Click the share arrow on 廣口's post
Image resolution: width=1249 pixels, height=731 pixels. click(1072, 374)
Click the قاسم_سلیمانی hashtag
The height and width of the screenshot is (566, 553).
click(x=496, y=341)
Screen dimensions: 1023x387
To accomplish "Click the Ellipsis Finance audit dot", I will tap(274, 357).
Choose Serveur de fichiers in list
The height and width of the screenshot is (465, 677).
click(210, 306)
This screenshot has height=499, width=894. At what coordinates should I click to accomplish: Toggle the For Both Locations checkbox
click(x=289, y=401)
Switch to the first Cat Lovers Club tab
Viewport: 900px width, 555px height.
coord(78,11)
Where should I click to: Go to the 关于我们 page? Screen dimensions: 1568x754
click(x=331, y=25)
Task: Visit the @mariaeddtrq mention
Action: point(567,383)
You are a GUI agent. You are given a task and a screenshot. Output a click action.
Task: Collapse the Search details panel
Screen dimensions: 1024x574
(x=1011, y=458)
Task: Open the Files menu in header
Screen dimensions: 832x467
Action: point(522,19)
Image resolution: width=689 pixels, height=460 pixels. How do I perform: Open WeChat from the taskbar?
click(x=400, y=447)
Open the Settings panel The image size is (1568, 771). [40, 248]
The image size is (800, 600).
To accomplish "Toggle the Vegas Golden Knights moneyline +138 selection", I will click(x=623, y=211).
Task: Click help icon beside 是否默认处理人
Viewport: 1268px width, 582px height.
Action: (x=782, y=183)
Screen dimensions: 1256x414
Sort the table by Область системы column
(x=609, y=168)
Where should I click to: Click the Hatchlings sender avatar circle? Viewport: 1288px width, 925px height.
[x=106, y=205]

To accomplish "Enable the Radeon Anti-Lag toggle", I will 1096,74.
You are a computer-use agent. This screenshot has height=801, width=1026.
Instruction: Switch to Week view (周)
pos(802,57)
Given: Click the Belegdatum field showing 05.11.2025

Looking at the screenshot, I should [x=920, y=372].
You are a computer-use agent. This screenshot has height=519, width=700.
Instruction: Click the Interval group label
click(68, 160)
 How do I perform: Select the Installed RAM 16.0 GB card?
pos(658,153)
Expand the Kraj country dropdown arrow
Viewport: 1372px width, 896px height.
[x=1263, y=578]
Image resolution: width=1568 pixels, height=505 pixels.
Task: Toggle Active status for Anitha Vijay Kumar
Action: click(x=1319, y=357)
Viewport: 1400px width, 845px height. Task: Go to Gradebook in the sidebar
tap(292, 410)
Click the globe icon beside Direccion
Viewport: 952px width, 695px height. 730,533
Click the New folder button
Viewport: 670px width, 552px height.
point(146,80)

● ● ● ● ●

**Exercise directions**
From the data above, state how many lines hold the string "agent", and give the number without other words.

**The completed task**
3